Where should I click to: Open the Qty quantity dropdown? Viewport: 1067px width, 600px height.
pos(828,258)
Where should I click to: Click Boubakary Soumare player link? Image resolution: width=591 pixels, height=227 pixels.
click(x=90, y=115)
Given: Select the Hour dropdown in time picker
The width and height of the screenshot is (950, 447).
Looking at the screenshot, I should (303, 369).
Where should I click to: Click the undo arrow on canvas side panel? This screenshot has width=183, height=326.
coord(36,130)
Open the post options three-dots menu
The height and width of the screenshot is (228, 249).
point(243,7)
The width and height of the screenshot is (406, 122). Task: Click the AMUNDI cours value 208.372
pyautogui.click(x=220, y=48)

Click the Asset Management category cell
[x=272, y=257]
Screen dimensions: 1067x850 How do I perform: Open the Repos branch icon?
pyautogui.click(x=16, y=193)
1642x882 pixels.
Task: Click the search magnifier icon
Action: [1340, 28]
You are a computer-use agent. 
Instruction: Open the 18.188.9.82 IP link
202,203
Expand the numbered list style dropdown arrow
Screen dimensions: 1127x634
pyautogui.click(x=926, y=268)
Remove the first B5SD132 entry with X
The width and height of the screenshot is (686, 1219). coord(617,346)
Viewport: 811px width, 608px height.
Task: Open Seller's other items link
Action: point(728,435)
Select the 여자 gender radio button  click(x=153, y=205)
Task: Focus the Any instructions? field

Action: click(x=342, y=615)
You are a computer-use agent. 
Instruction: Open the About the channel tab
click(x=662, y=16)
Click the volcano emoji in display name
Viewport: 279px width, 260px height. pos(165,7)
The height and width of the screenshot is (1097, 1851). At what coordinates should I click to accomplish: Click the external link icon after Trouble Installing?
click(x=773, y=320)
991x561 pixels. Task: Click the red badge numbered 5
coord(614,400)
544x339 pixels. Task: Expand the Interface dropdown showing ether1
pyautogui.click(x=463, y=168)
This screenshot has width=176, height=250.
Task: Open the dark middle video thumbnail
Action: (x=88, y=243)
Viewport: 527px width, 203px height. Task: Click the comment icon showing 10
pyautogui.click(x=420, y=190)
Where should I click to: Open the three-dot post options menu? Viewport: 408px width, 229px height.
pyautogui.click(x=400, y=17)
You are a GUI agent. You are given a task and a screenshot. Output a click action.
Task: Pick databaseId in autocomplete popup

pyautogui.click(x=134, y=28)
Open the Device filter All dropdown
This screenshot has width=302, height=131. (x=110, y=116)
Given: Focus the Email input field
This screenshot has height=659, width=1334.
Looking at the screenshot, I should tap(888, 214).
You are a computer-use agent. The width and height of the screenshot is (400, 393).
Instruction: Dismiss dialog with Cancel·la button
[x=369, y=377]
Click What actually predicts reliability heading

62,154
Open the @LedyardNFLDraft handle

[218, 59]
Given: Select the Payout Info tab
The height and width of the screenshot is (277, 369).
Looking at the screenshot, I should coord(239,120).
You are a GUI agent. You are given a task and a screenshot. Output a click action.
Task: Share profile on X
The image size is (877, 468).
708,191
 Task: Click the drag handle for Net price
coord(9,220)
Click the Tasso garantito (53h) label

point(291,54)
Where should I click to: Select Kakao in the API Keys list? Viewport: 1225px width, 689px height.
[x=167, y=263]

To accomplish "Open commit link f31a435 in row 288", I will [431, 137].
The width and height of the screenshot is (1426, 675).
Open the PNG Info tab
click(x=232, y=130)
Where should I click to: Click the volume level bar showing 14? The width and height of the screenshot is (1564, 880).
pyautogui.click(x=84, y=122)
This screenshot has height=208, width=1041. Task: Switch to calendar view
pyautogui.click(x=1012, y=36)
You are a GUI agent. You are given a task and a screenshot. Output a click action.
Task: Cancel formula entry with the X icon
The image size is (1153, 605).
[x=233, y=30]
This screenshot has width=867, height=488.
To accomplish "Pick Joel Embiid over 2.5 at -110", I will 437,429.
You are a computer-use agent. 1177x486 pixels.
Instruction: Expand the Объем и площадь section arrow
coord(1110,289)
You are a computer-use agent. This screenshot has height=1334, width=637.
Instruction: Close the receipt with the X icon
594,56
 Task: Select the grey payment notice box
== == ==
EXERCISE: Locate each line in the records that contains the word "icon" and copy those lines in full.

WRITTEN SOLUTION:
Screen dimensions: 1067x850 How do I perform: Open the Repos branch icon?
Task: Click the search magnifier icon
The height and width of the screenshot is (1097, 1851). At what coordinates should I click to accomplish: Click the external link icon after Trouble Installing?
Viewport: 527px width, 203px height. Task: Click the comment icon showing 10
Task: Cancel formula entry with the X icon
Instruction: Close the receipt with the X icon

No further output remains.